__WRITTEN INSTRUCTION A__. Format the records as a JSON list of strings, one string per line and blank lines omitted, from the first line of the records through the line containing "pos(124,322)".

---------- READING PASSAGE ----------

On Mon, 15 Aug 2011 16:19:44 +0100, <ned+ima@mrochek.com> wrote:

>> On Sat, 13 Aug 2011 23:08:48 +0100, <ned+ima@mrochek.com> wrote:

>> Yes, but you have to consider all the other protocols using mail-like
>> formats and their use of the Message-ID.
>
> These protocols don't make use of email addresses?

Some do some don't. In Netnews they are not used except to reply to the  
author or an article by email.

>> For exmaple, if EAI were to be
>> carried over into Netnews (quite a likely development) it would NOT be
>> regarded as a "new message format" since the transport paths for Netnews
>> are already 8-bit clean and it would simply be necessary for those who
>> wish to take advantage of the new facilities to ensure that their user
>> agents were suitably upgraded. There will never be a need for
>> "downgrading" except at gateways back into the email system.
>
> And all netnews applications properly handle the construction and  
> display of
> utf-8 addresses in message headers? Just as one example, netnews already
> suports the proper form of Unicode normalization on input for this.  
> Right?

No. If you want to participate in newsgroups where strange characters are  
likely to be used, then you need to ensure your MUA has the necessary  
capability. That's your problem.

---------- TASK MATERIAL ----------

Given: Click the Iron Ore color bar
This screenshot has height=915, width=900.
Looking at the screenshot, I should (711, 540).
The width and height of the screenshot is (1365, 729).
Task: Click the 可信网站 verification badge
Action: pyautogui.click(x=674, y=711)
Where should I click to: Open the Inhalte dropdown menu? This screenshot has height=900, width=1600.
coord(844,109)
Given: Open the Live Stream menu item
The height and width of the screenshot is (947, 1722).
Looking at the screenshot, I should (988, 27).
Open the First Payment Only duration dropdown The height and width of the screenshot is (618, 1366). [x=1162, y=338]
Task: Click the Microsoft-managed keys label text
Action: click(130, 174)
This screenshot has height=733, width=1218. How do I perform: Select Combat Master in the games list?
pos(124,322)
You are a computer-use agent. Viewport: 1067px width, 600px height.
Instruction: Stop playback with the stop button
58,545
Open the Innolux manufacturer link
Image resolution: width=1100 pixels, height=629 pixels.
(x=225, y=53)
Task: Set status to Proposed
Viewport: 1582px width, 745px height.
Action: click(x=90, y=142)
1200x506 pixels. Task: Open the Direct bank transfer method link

----------

__WRITTEN INSTRUCTION B__. Write out the passage from the mailing-list message on Netnews, from "No. If you want" to "That's your problem.".

__WRITTEN REPLY A__.
[
  "Given: Click the Iron Ore color bar",
  "This screenshot has height=915, width=900.",
  "Looking at the screenshot, I should (711, 540).",
  "The width and height of the screenshot is (1365, 729).",
  "Task: Click the 可信网站 verification badge",
  "Action: pyautogui.click(x=674, y=711)",
  "Where should I click to: Open the Inhalte dropdown menu? This screenshot has height=900, width=1600.",
  "coord(844,109)",
  "Given: Open the Live Stream menu item",
  "The height and width of the screenshot is (947, 1722).",
  "Looking at the screenshot, I should (988, 27).",
  "Open the First Payment Only duration dropdown The height and width of the screenshot is (618, 1366). [x=1162, y=338]",
  "Task: Click the Microsoft-managed keys label text",
  "Action: click(130, 174)",
  "This screenshot has height=733, width=1218. How do I perform: Select Combat Master in the games list?",
  "pos(124,322)"
]

__WRITTEN REPLY B__.
No. If you want to participate in newsgroups where strange characters are  
likely to be used, then you need to ensure your MUA has the necessary  
capability. That's your problem.